Unlikely Collaboration: Gertrude Stein, Bernard Faÿ, and the Vichy Dilemma

Entre 1941 et 1943, la romancière juive américaine Gertrude Stein, icône de l’avant-garde, a traduit trente-deux discours, pour le public américain, dans lesquels le général Philippe Pétain, chef du gouvernement collaborationniste de Vichy, rappelle que la politique de Vichy a pour but d’expulser les juifs et autres « éléments étrangers » de la sphère publique, tout en appelant la France à la réconciliation avec ses occupants nazis. Pourquoi et dans quelles circonstances s’est-elle engagée dans un tel projet ? La réponse se trouve dans la relation qu’elle entretenait avec l’homme au coeur de cette controverse : Bernard Faÿ, son protecteur de Vichy. Barbara Will nous montre le pouvoir formateur de cette relation qu’elle a étudiée en tant que représentation de la vie intellectuelle en France pendant la guerre mais aussi pour montrer quel a été le rôle des Américains dans le gouvernement de Vichy.

AWP : Pourqoi Gertrude Stein et sa partenaire Alice B. Toklas, contrairement à la plupart des juifs, ont-elles choisi de rester dans une situation qui risquait pourtant de leur coûter la vie ? Stein était-elle au courant de ce que subissaient les autres alors qu’elle soutenait la Révolution nationale de Pétain et la propagande de Vichy ?

BW : Il est extrêmement difficile de répondre à ces questions car nous avons très peu de sources nous permettant de connaître la position de Stein et Toklas pendant la guerre. Les lettres sont rares et lorsque Stein écrivait à quelqu’un, elle prenait soin de dissimuler ses opinions. Il y a toutefois ce roman écrit par Stein pendant la guerre, intitulé Mrs. Reynolds, qui traite indirectement des conditions de vie terribles pendant la guerre. Nous avons aussi récupéré quelques histoires pour enfants, très étranges et sinistres, qu’elle a écrites entre 1940 et 1943. Enfin nous avons également une autobiographie publiée par Stein juste après la guerre, intitulée Wars I Have Seen. Dans ce livre, Stein dénonce les conditions de vie difficiles pour elle et ses voisins dans le Bugey mais elle ne décrit à aucun moment sa propre expérience en tant que femme juive. Elle continue à louer Philippe Pétain qui, selon elle, a « accompli un miracle » avec l’Armistice (et ce, après que Pétain ait été condamné à mort pour trahison par un tribunal français).

Dans son livre, Stein décrit les relations étroites qu’elle entretenait avec ses voisins juifs.

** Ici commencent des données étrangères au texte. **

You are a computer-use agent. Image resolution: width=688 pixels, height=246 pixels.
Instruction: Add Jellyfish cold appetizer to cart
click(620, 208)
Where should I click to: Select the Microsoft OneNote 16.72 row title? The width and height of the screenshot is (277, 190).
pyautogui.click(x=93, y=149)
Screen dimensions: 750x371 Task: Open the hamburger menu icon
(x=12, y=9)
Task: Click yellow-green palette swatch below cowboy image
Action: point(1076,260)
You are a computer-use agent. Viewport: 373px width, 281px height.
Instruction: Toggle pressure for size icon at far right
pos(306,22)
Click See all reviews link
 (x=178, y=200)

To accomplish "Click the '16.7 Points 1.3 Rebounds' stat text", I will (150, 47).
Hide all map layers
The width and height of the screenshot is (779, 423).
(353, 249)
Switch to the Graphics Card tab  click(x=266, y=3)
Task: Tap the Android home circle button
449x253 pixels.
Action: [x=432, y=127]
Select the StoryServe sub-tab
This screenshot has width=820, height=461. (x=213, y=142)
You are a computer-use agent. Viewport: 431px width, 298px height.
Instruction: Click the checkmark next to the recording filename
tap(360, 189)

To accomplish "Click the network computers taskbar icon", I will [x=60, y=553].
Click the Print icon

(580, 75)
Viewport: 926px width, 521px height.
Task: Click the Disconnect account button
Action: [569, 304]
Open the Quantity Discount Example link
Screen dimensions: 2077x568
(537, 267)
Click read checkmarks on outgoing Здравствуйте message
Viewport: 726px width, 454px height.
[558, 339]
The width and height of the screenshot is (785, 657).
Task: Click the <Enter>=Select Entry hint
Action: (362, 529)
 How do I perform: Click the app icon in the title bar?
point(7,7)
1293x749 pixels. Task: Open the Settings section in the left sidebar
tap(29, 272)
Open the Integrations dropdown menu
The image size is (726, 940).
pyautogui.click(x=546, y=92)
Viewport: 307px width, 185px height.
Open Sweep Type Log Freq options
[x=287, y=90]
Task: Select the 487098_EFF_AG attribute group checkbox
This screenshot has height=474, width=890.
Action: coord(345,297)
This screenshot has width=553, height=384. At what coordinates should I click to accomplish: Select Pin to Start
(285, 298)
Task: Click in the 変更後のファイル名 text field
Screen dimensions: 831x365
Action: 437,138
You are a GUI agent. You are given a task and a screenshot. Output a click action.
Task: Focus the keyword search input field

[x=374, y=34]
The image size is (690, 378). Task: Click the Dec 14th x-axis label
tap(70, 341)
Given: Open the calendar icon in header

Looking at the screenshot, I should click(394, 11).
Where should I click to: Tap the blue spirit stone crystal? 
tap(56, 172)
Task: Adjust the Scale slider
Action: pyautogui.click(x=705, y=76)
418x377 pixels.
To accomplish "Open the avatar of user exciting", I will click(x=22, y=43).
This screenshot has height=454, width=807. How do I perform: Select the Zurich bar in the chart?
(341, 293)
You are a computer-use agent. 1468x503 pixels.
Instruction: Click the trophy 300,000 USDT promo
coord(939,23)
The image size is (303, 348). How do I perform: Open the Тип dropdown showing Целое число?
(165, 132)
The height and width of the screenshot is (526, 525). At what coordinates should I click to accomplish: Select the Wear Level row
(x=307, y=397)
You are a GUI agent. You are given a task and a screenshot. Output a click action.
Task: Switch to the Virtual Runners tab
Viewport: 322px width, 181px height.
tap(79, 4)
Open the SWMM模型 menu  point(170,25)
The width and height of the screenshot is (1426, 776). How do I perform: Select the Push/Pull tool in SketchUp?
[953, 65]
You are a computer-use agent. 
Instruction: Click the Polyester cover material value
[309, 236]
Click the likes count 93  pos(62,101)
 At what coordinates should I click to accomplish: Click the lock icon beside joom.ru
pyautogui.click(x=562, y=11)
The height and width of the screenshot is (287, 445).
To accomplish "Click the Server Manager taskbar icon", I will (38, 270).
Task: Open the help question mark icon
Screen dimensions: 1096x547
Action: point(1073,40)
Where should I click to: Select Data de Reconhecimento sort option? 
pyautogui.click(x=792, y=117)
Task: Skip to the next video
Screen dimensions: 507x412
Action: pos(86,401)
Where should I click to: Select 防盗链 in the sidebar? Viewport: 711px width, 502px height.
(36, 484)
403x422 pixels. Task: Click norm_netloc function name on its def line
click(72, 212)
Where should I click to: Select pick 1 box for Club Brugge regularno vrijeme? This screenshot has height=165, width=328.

J’ai vraiment du mal à imaginer qu’elle n’était pas au courant de ce qui leur arrivait. Son silence est assourdissant.

En même temps, il est important de préciser que la position de Stein a sans doute évolué au cours de ce long et meurtrier conflit. S’il est vrai qu’elle semble avoir soutenu Pétain pendant la guerre, elle s’est aussi liée d’amitié avec certains membres de la Résistance française (le maquis) qui vivaient dans sa région pendant les derniers mois de la guerre. Comme beaucoup de gens en France en ces temps difficiles et incertains, Stein a forgé des alliances contradictoires jusqu’à ce que l’issue de la guerre la force à choisir un camp.

AWP : Gertrude, ses frères, Léo et Michael ainsi que la femme de Michael, Sara, étaient les tout premiers collectionneurs d’oeuvres d’art réalisées par Pablo Picasso et Henri Matisse. Beaucoup d’entre elles ont été acquises avant la Première Guerre mondiale. Comment et pourquoi ces oeuvres ont-elles survécu à la guerre, particulièrement celles appartenant à la collection de Gertrude ?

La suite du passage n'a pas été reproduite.